--- Task prompt ---
Reproduce the following lines word for word.

====================

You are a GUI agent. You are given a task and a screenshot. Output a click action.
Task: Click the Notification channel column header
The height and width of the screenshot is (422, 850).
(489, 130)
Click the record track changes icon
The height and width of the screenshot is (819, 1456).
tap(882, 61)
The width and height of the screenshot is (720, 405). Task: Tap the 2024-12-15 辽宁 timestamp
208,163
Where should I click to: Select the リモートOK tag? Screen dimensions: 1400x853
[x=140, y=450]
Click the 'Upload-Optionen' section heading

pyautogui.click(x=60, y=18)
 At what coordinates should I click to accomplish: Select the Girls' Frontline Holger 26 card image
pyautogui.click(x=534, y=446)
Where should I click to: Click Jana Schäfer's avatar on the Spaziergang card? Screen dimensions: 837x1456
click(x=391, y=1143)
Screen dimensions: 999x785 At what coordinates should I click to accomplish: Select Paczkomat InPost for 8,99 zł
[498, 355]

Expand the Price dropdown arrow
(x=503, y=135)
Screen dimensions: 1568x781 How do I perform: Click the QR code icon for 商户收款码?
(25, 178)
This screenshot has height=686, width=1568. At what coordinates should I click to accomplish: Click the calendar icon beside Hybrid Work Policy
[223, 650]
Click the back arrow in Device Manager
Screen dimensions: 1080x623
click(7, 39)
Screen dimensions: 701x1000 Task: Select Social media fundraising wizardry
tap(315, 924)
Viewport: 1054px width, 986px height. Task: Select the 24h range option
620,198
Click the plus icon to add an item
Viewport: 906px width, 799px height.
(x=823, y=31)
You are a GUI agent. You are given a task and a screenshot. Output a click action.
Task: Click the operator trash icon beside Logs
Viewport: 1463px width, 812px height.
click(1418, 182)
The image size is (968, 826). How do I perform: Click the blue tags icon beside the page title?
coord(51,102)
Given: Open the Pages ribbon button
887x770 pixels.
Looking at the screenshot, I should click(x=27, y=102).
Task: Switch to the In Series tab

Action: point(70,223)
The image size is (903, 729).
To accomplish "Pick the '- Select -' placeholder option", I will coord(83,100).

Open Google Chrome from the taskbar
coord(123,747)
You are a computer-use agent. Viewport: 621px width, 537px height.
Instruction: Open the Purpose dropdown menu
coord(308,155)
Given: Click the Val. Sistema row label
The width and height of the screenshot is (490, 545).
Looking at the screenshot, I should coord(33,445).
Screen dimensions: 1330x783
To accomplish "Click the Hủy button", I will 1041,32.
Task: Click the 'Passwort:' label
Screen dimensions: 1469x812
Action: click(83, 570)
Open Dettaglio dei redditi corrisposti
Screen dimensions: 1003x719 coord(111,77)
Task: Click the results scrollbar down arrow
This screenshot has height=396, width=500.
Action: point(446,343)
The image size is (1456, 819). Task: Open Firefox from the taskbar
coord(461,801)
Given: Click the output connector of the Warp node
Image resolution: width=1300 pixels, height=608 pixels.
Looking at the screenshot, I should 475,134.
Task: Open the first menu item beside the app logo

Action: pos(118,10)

====================

--- Complete answer ---
You are a GUI agent. You are given a task and a screenshot. Output a click action.
Task: Click the Notification channel column header
The height and width of the screenshot is (422, 850).
(489, 130)
Click the record track changes icon
The height and width of the screenshot is (819, 1456).
tap(882, 61)
The width and height of the screenshot is (720, 405). Task: Tap the 2024-12-15 辽宁 timestamp
208,163
Where should I click to: Select the リモートOK tag? Screen dimensions: 1400x853
[x=140, y=450]
Click the 'Upload-Optionen' section heading

pyautogui.click(x=60, y=18)
 At what coordinates should I click to accomplish: Select the Girls' Frontline Holger 26 card image
pyautogui.click(x=534, y=446)
Where should I click to: Click Jana Schäfer's avatar on the Spaziergang card? Screen dimensions: 837x1456
click(x=391, y=1143)
Screen dimensions: 999x785 At what coordinates should I click to accomplish: Select Paczkomat InPost for 8,99 zł
[498, 355]

Expand the Price dropdown arrow
(x=503, y=135)
Screen dimensions: 1568x781 How do I perform: Click the QR code icon for 商户收款码?
(25, 178)
This screenshot has height=686, width=1568. At what coordinates should I click to accomplish: Click the calendar icon beside Hybrid Work Policy
[223, 650]
Click the back arrow in Device Manager
Screen dimensions: 1080x623
click(7, 39)
Screen dimensions: 701x1000 Task: Select Social media fundraising wizardry
tap(315, 924)
Viewport: 1054px width, 986px height. Task: Select the 24h range option
620,198
Click the plus icon to add an item
Viewport: 906px width, 799px height.
(x=823, y=31)
You are a GUI agent. You are given a task and a screenshot. Output a click action.
Task: Click the operator trash icon beside Logs
Viewport: 1463px width, 812px height.
click(1418, 182)
The image size is (968, 826). How do I perform: Click the blue tags icon beside the page title?
coord(51,102)
Given: Open the Pages ribbon button
887x770 pixels.
Looking at the screenshot, I should click(x=27, y=102).
Task: Switch to the In Series tab

Action: point(70,223)
The image size is (903, 729).
To accomplish "Pick the '- Select -' placeholder option", I will coord(83,100).

Open Google Chrome from the taskbar
coord(123,747)
You are a computer-use agent. Viewport: 621px width, 537px height.
Instruction: Open the Purpose dropdown menu
coord(308,155)
Given: Click the Val. Sistema row label
The width and height of the screenshot is (490, 545).
Looking at the screenshot, I should coord(33,445).
Screen dimensions: 1330x783
To accomplish "Click the Hủy button", I will 1041,32.
Task: Click the 'Passwort:' label
Screen dimensions: 1469x812
Action: click(83, 570)
Open Dettaglio dei redditi corrisposti
Screen dimensions: 1003x719 coord(111,77)
Task: Click the results scrollbar down arrow
This screenshot has height=396, width=500.
Action: point(446,343)
The image size is (1456, 819). Task: Open Firefox from the taskbar
coord(461,801)
Given: Click the output connector of the Warp node
Image resolution: width=1300 pixels, height=608 pixels.
Looking at the screenshot, I should 475,134.
Task: Open the first menu item beside the app logo

Action: pos(118,10)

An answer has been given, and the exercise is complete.